The study introduces a spectral and VMD-based dating framework that exploits the preserved ENSO signal in δ18O to derive a 335-year chronology (1677–2011 CE) for the QT No. 1 ice core. Using the dated series, the authors reconstruct PDO variability and identify a century-scale shift in PDO periodicities—from 50–70-year dominance (pre-1900) to enhanced 25–35-year activity (post-1900). They also attribute the recent increase in ice core δ18O primarily to rising El Niño event frequency. This work advances TP ice core interpretation, demonstrates the feasibility of reconstructing Pacific decadal variability from inland TP isotopic records, and provides evidence for PDO timescale changes under global warming. Future research could extend dating to deeper sections with refined sampling, integrate additional proxies (chemistry, dust, gases) and multi-core comparisons, and more comprehensively assess other atmospheric drivers (e.g., westerlies influence) in this transition zone.

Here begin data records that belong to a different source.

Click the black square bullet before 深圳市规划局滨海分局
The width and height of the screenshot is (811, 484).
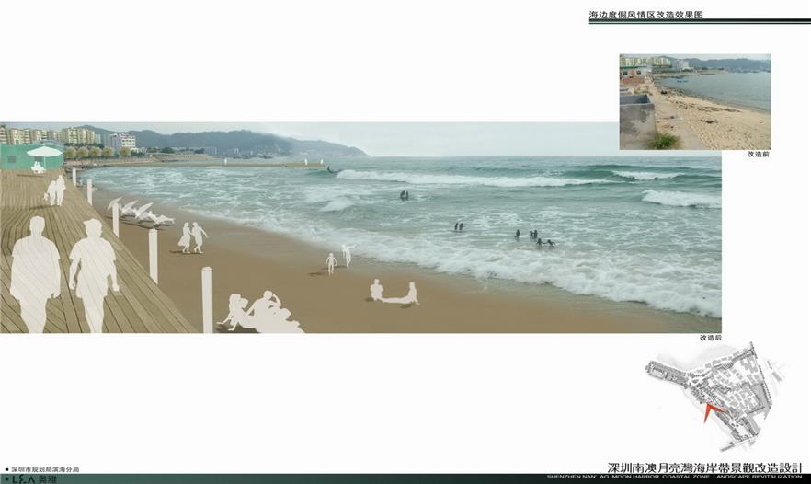tap(6, 468)
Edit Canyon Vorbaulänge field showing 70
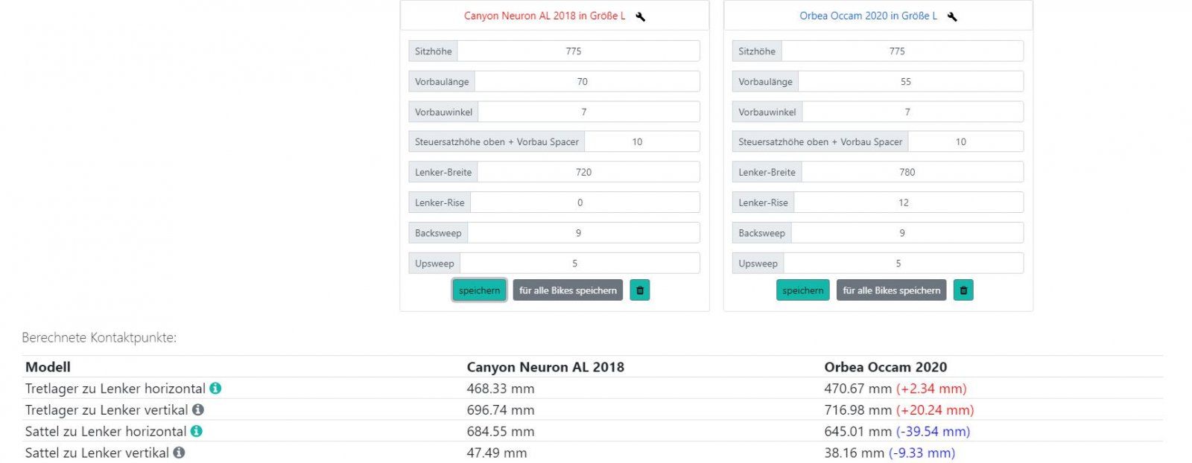Image resolution: width=1192 pixels, height=463 pixels. [586, 82]
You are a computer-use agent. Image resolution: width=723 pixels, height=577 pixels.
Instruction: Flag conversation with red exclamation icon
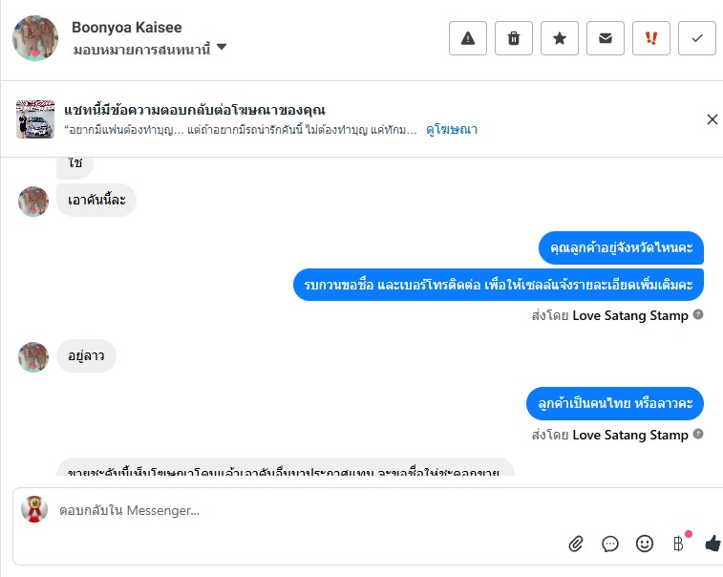(651, 38)
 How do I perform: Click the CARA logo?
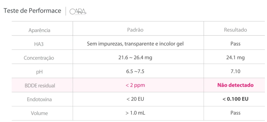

- Chronology assumptions: The dating relies on the persistence of the ENSO–δ18O relationship over centuries and on aligning IMF2 (ENSO mode) to reconstructed/observed ENSO indices; deviations in teleconnections over time could introduce uncertainties. - Weak seasonality: Below the radioactive layer (~9.2 m), seasonal signals in δ18O and chemistry are vague, complicating independent annual layer identification and increasing uncertainty. - Depth-age nonlinearity: Variable accumulation and layer thinning with depth can shift frequencies; the study limited analysis to the upper 50 m to mitigate aliasing, leaving the lower core undated in this framework. - Radiometric constraints: While 39Ar and other radiometric methods confirm broad age ranges (to ~1300 years), their temporal resolution is insufficient for near-annual validation of mid-depth chronology. - Regional circulation complexity: The central TP is a transition zone between westerlies and the Indian monsoon; potential influences beyond Pacific circulation (e.g., westerly variability) were not explored here, which may affect isotope signals. - Method sensitivity: VMD parameter selection (e.g., k, penalty α) and spectral bandwidth choices can affect mode separation; although k=6 yielded consistent modes, some sensitivity remains.